# 本文
^^^^^^^^^^^^^^^^

「テイラック」「キアガード」「五苓散」どれも同じ!? 低気圧頭痛や不調、薬剤師が「市販薬の違い」と「即効性」を解説
雨の日や台風が近づくと、頭痛がひどくなる、体がだるい、めまいがするなど、体の不調を感じる方もいるのでは? もしかしたら、それは「低気圧不調」かもしれません。まもなくやってくる梅雨に向けて、今回は低気圧不調の原因や予防法、対策法について、薬剤師の清水みゆき先生に教えてもらいました。
1.「低気圧不調」とは一体何? 原因と症状を解説
――「低気圧不調」は、なぜ起こるのでしょうか?
清水みゆき先生(以下、清水) 雨の日や台風の時期、頭痛やだるさを感じる低気圧不調の原因は、ズバリ「気圧の変化」。気圧が変化すると、自律神経のバランスが乱れ、さまざまな体調不良を起こします。特に、気圧が低下する時に不調を訴える方が多く、変化が急なほど症状が強くなりやすいです。
――具体的に、どのような症状が「低気圧不調」にあたりますか?
清水 「低気圧頭痛」という言葉があるように、頭痛を感じる方が特に多く、ほかにも、めまいやだるさ、肩こり、吐き気、気持ちの落ち込みなどの症状が出ることもあります。
――一般的に、どのような人が「低気圧不調」になりやすいのでしょうか?
清水 自律神経は生理や更年期など、ホルモンバランスの変化に影響を受けやすいため、女性は低気圧不調に悩むことが多いようです。また、もともと体に冷えがある、乗り物酔いをしやすい、ストレスが多い人も症状が出やすいので注意してください。

^^^^^^^^^^^^^^^^

# 課題の詳細
低気圧不調に関する本文で、清水みゆき先生は低気圧不調の原因を何だと述べていますか。

^^^^^^^^^^^^^^^^

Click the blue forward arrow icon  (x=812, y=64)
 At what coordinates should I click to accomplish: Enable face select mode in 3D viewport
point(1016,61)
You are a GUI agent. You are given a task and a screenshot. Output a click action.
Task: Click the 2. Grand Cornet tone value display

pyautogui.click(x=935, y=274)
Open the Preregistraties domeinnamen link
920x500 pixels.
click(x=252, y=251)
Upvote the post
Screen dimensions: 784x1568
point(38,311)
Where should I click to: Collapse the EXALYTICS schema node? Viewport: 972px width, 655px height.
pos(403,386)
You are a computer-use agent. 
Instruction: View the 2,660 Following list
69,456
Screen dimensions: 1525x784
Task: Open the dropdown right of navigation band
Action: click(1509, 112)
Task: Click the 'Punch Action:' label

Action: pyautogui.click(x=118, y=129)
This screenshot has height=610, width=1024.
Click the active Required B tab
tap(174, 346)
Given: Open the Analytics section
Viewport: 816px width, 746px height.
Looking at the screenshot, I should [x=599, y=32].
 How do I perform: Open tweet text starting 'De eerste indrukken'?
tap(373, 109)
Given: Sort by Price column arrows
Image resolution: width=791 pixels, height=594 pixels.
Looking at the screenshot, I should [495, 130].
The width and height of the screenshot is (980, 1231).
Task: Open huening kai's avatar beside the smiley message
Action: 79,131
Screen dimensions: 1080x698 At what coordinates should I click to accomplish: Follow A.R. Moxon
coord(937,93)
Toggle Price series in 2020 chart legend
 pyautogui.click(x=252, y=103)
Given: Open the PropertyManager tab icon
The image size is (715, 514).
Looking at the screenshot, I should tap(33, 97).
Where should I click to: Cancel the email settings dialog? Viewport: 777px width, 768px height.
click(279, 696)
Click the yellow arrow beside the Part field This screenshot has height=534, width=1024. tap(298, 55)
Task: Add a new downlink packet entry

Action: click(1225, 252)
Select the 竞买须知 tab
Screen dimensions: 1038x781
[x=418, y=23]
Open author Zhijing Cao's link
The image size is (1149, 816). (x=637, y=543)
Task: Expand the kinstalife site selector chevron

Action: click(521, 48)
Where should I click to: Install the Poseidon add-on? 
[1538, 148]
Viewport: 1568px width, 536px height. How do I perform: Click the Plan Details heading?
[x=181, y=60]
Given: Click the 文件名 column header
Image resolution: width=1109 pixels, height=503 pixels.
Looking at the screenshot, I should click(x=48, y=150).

^^^^^^^^^^^^^^^^

# 解答
気圧の変化です。